▶ **TEXT FOR ANALYSIS**

Minimal Invasive Surgery

An Open and Shut Case

Author: John Wickham

In 2016 the Professor of Medical History at Imperial College London asked if I would write an account of the many changes that have occurred in the field of interventional medicine or surgery in such a short time. These changes extend over a forty-year period when I was actually in surgical practice and which in 1968 I originally named ‘minimally invasive surgery’ or keyhole surgery. This short article finally evolved into a book, published in April 2017, entitled “An Open and Shut Case, The Story of Keyhole or Minimal Invasive Surgery”.

The first third of the book relates to my undergraduate training at St Bartholomew’s Hospital, London, and gradually progresses through the various grades of postgraduate training to my ultimate appointment as the first Consultant Urologist on the staff at Barts in 1968.

No definite department existed at this time as my predecessor, Alec Badenoch, was initially appointed to the general surgical staff, where he practiced purely in urology. When he retired it was left to me to develop an entirely new department, an event that was not always appreciated by some of my fellow consultants who felt that specialist departments were unnecessary.

In the same year I was also appointed to three sessions at the St Peter’s Postgraduate Hospital in Covent Garden, part of the University of London. The Institute of Urology was engaged in postgraduate teaching of the latest techniques.

It was here that things changed radically with the development of many operative procedures conducted completely by endoscopic control and other specialist instruments, all without the need for open surgical attack and described in part two of my book. This change rapidly took over my professional life and resulted in my introduction to a number of new procedures particularly related to renal stone disease.

▶ **ACTIONS TO TAKE**
[a] Answer these questions from the keyhole surgery passage:
(i) In what month and year was the book published?
(ii) At which hospital did the author do his undergraduate training?
(iii) To how many sessions was the author appointed at the St Peter's Postgraduate Hospital?
[b] According to the keyhole surgery passage, why was there no definite urology department at Barts when the author became its first Consultant Urologist? Answer in one to three sentences.
[c] Resume the keyhole surgery passage after its final sentence.

▶ **THE DATA**
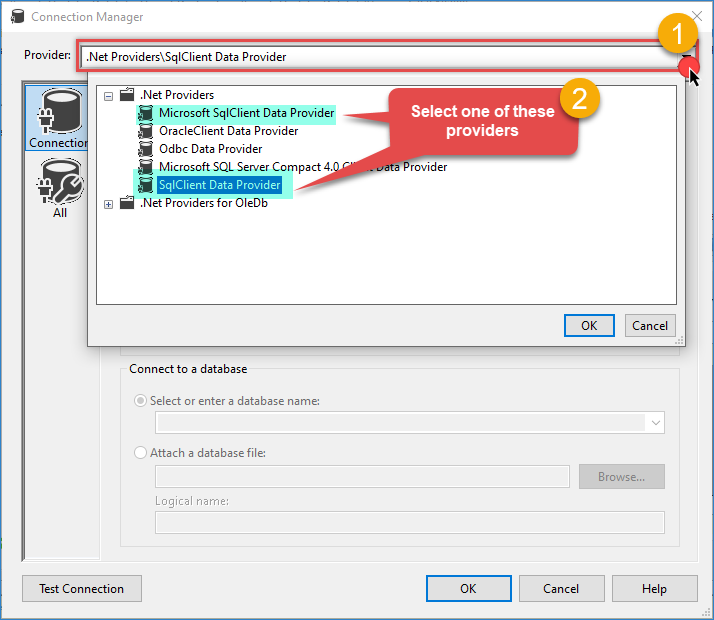
Task: Select the 'Select or enter a database name' radio
Action: click(141, 401)
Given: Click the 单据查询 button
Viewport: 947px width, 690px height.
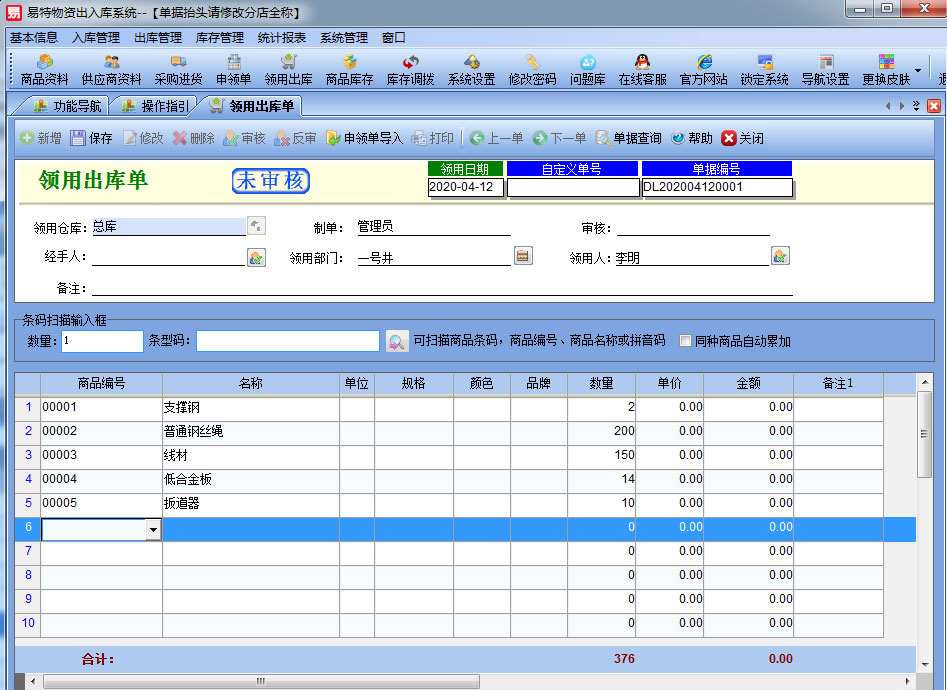Looking at the screenshot, I should (x=628, y=138).
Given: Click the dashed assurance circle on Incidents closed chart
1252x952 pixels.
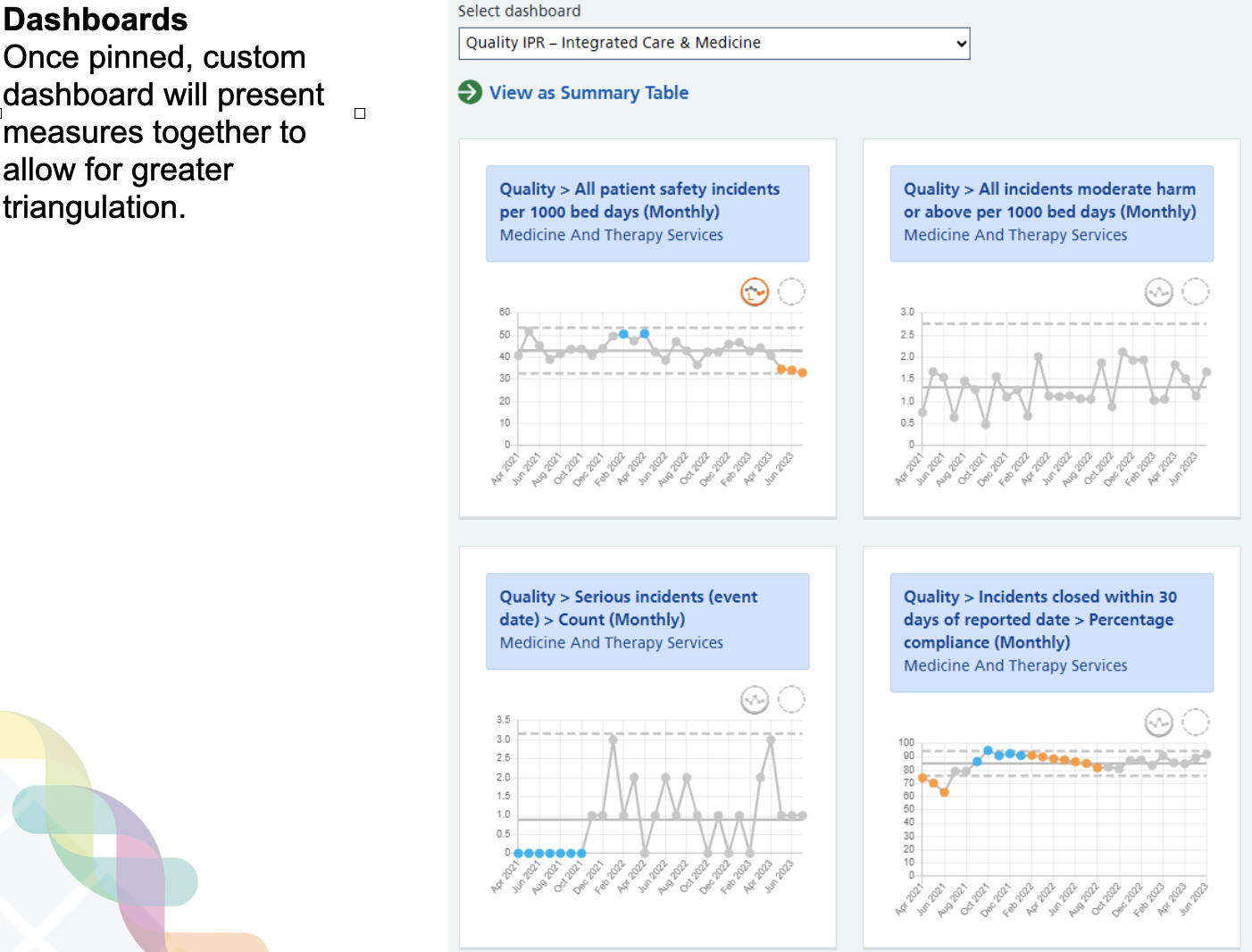Looking at the screenshot, I should [1197, 723].
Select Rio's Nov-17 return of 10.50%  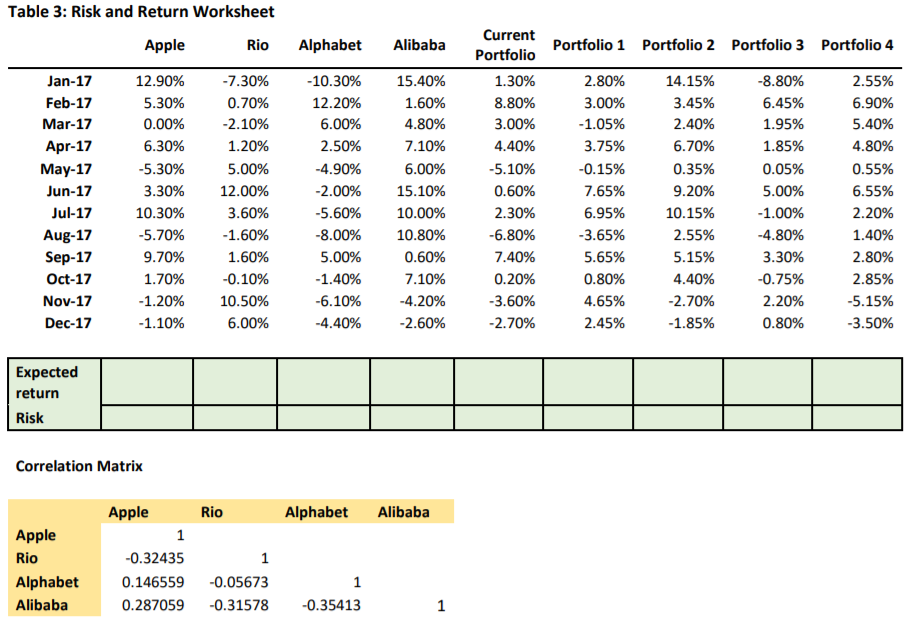click(246, 301)
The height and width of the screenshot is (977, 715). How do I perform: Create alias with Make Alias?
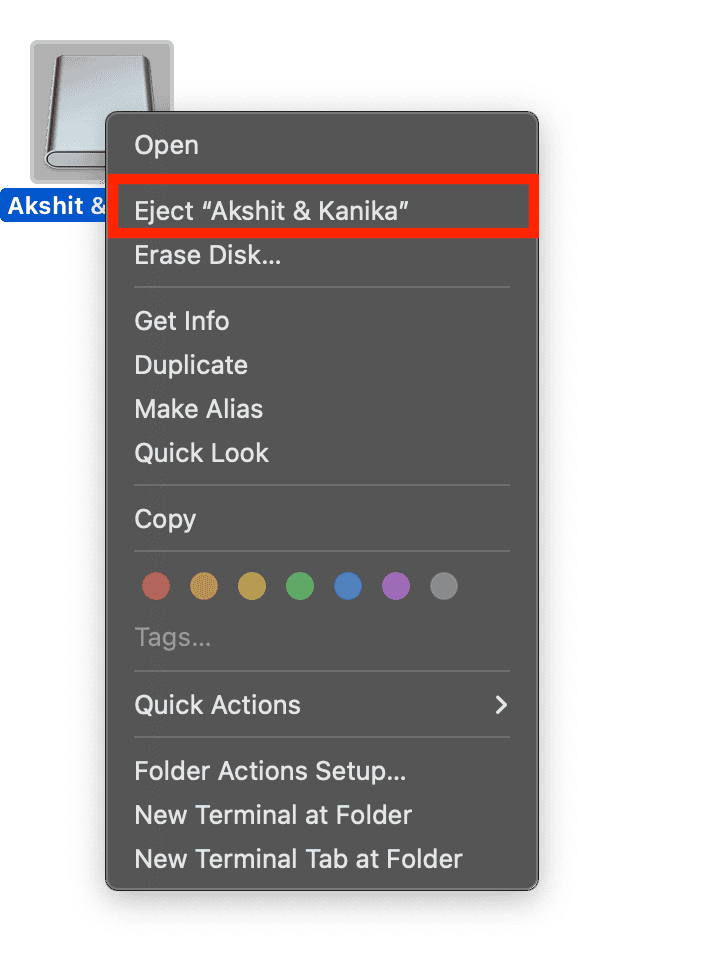[199, 409]
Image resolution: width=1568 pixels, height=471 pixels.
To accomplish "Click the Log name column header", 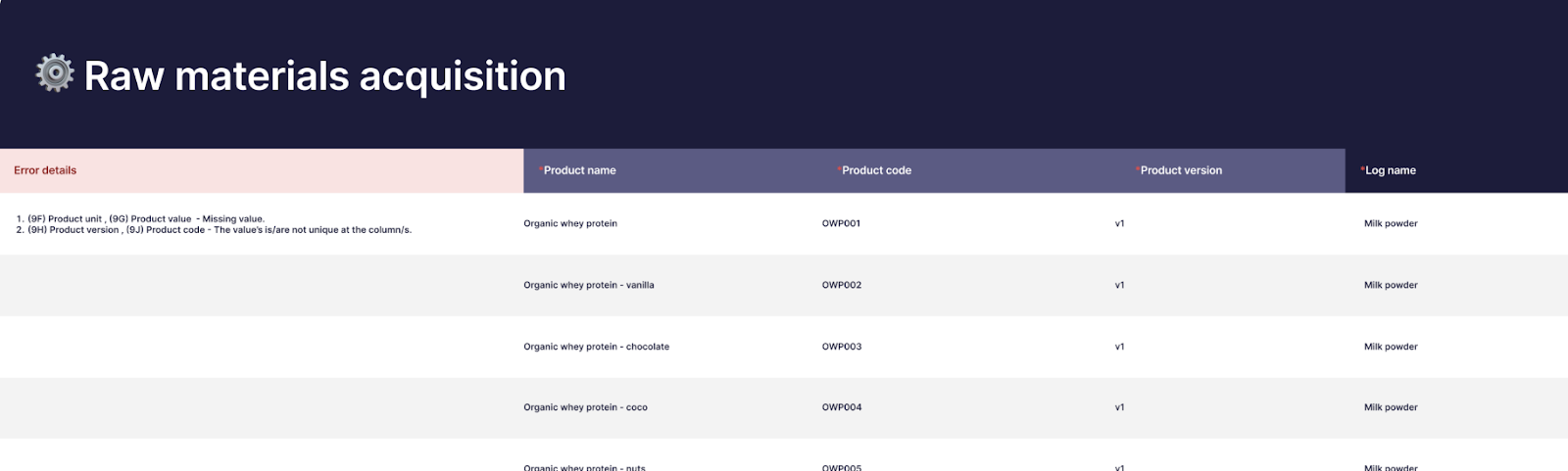I will 1390,170.
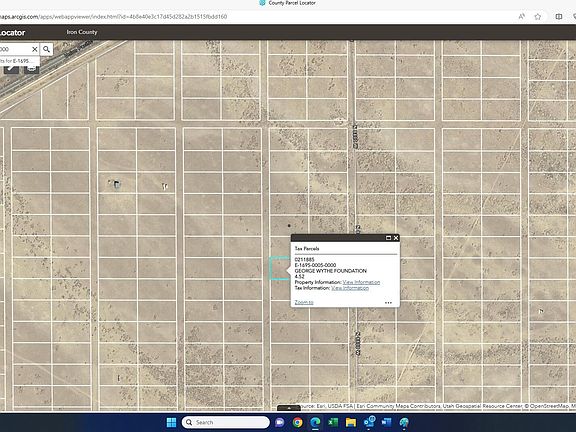576x432 pixels.
Task: Open browser split screen icon
Action: click(x=559, y=17)
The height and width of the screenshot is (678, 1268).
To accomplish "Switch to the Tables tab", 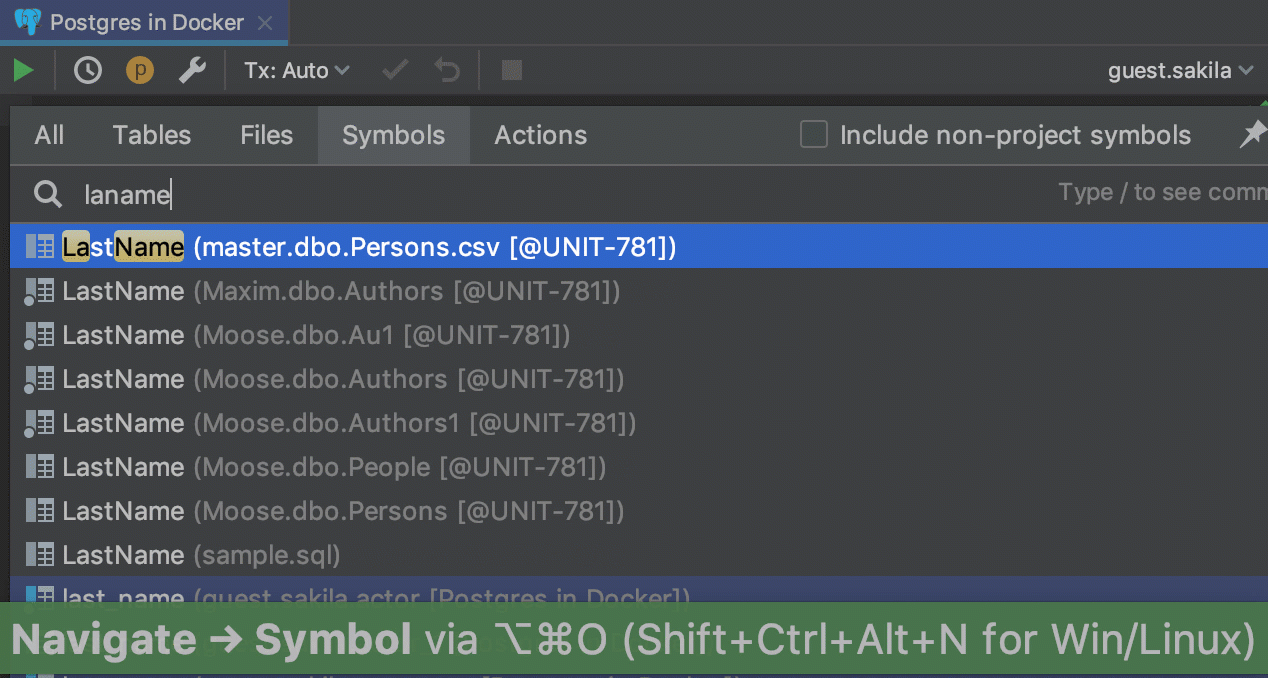I will pyautogui.click(x=152, y=135).
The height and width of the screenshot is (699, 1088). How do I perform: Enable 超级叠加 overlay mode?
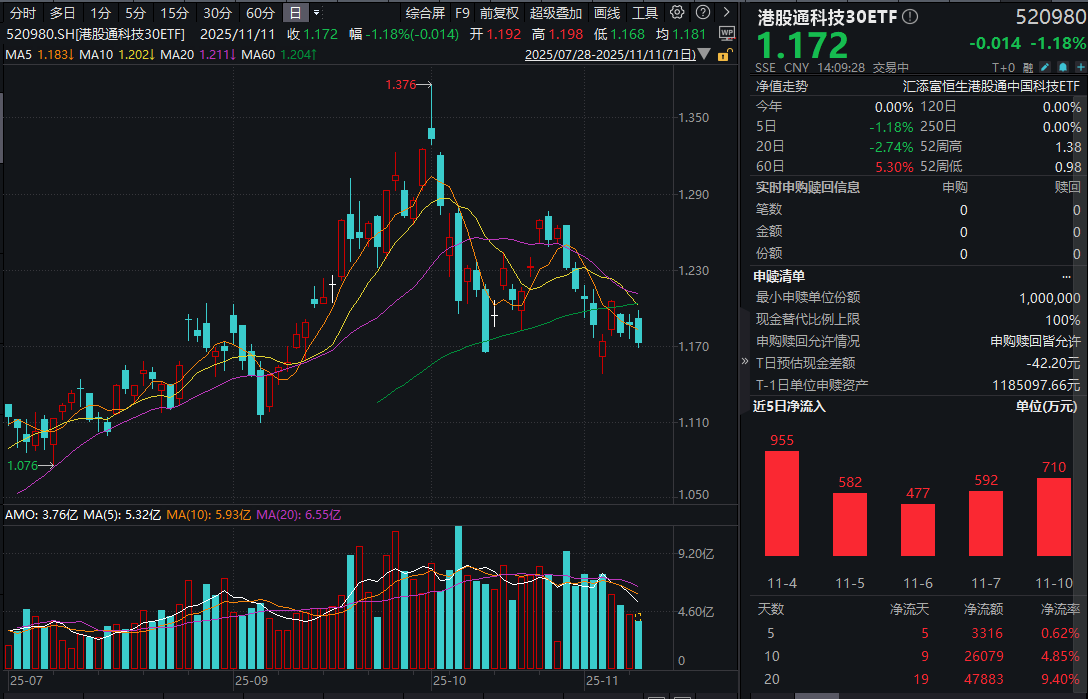[x=553, y=13]
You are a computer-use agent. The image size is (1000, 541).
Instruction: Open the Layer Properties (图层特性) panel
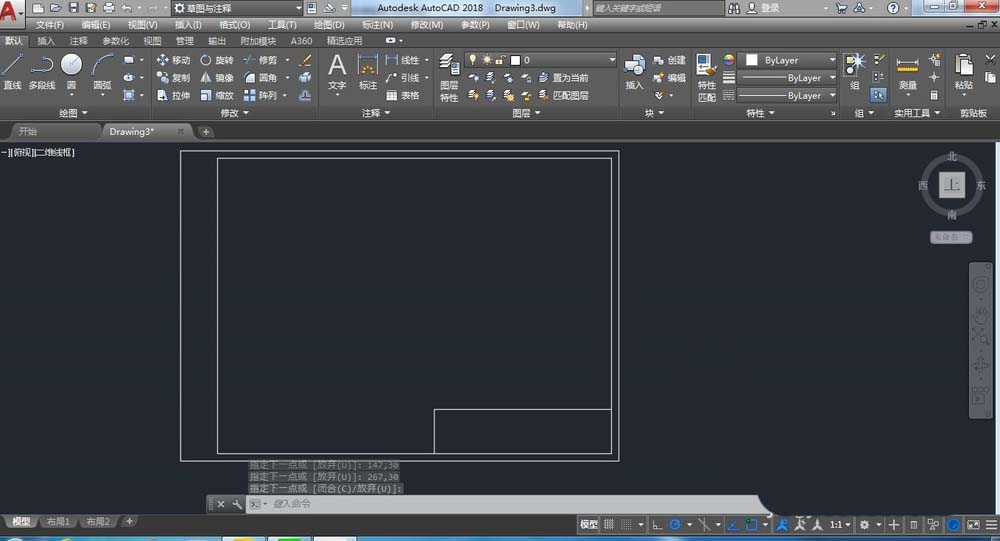449,76
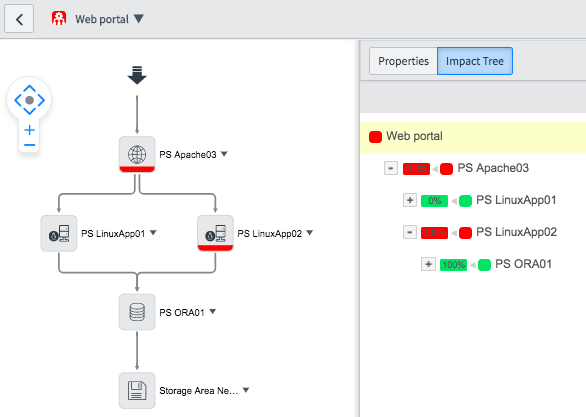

▶ **ANSWER LIST**
[a]
(i) April 2017
(ii) St Bartholomew's Hospital, London
(iii) Three

[b] His predecessor, Alec Badenoch, had first been appointed to the general surgical staff, even though he practiced purely in urology. When Badenoch retired, it fell to the author to build an entirely new department.

[c]
In 1986 I was asked to head up a new academic unit at the Institute of Urology with a view to promoting more postgraduate teaching for urologists in the UK, but more especially for urologists from abroad. I was offered a new chair to head up this unit but in those days full professors could not indulge in private practice, which was difficult as a proportion of my income then derived from private practice. This problem was ultimately solved by appointing me Director of the Academic Unit without the title of professor.

At the same time the first extra corporeal shockwave instrument had been developed in Munich, Germany, designed for breaking up and removing stone fragments from kidneys affected with this disease and without the need for any operation, either open or endoscope. Obviously St Peter’s would need one of these instruments.

I visited the Department of Health on two occasions to present a case for getting one of these machines, but both applications were turned down flat. At the same time I had occasion to speak to administrators of the Kuwait Health Service in London. They sent an evaluation unit to Munich to view the machine, realised its potential in renal stone surgery and offered to buy a machine and install it in London if I would administer it.

This was obviously impossible with all my other commitments and the day came when I had to decide what to do. The academic unit of the Institute held out great possibilities for the advancement and treatment of urological diseases, but to get a lithotripter at Barts was obviously impossible in view of its potential closure and its endoscopic development was very slow.

I decided that I had to resign from Barts and offer to run a complete Lithotripter Stone Unit in London, on condition that a proportion of NHS patients would be treated and that Registrars from St Peter’s would able to pass through the Unit, which was to be an ideal focus for the treatment of stone disease. The day came when I had to make up my mind to resign from the Department of Urology at Barts and to concentrate my efforts on the administration of this London Stone Unit, which would be able to cope with any form of renal stone disease.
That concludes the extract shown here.